Этот человек был вежлив, но дал понять, что справится об «Афродите», когда вернется из патрулирования. А это означает, что Соклею придется обменять деньги или большую их часть либо получить немало хлопот от родосских властей. Два процента от всех денег — и гораздо большая часть прибыли — уплывали из их рук.

— Подойди-ка сюда, дорогой, — позвал Менедем.

Голос его звучал вежливо, но Соклея было не обмануть. Его брат оставил ему решение денежных вопросов, но и сам не был невеждой в этих делах.
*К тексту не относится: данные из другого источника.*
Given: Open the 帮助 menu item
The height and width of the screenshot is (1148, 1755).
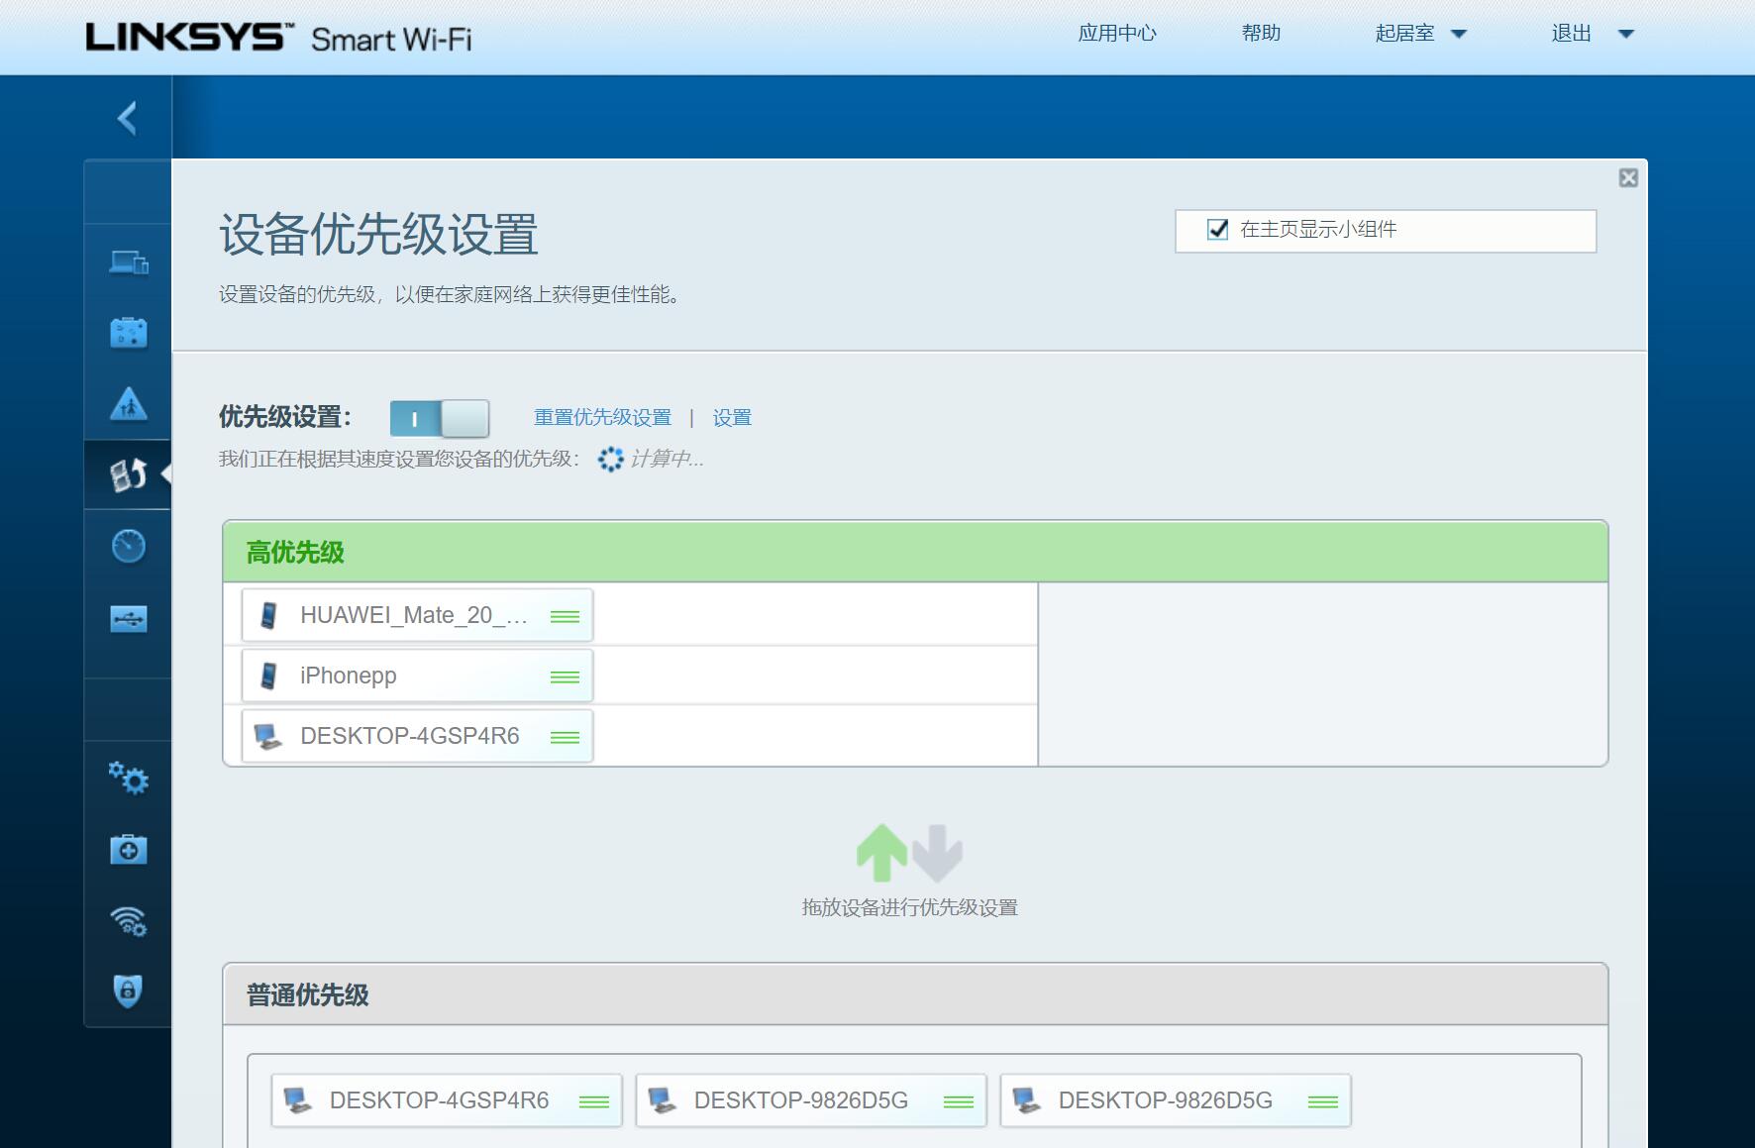Looking at the screenshot, I should point(1261,34).
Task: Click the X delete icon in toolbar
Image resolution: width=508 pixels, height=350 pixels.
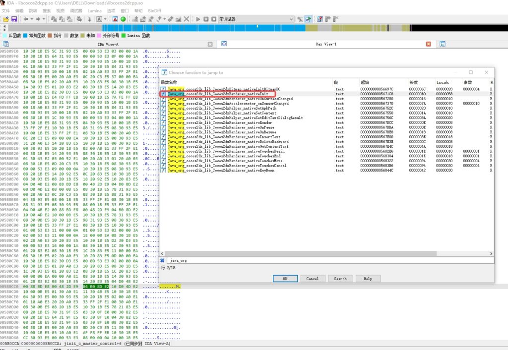Action: [186, 19]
Он зарабатывал на жизнь торговлей и знал, что пошлина на обмен денег сделает с их прибылью.

— А что я должен был ему сказать? — спросил Соклей, поднявшись на кормовую платформу. — Он же видел, что мы не везем вино, масло, статуи или рабов. Он бы и так догадался, что мы везем серебро.

— Эти проклятые менялы хуже стервятников, — проворчал Менедем. — Сидят за своими столами и щелкают счетами, а глаза холоднее зимы. Наверняка у них и души-то ни у кого не осталось. А если мы не будем следить за ними, как коршуны, то они постараются украсть у нас не два процента, а больше.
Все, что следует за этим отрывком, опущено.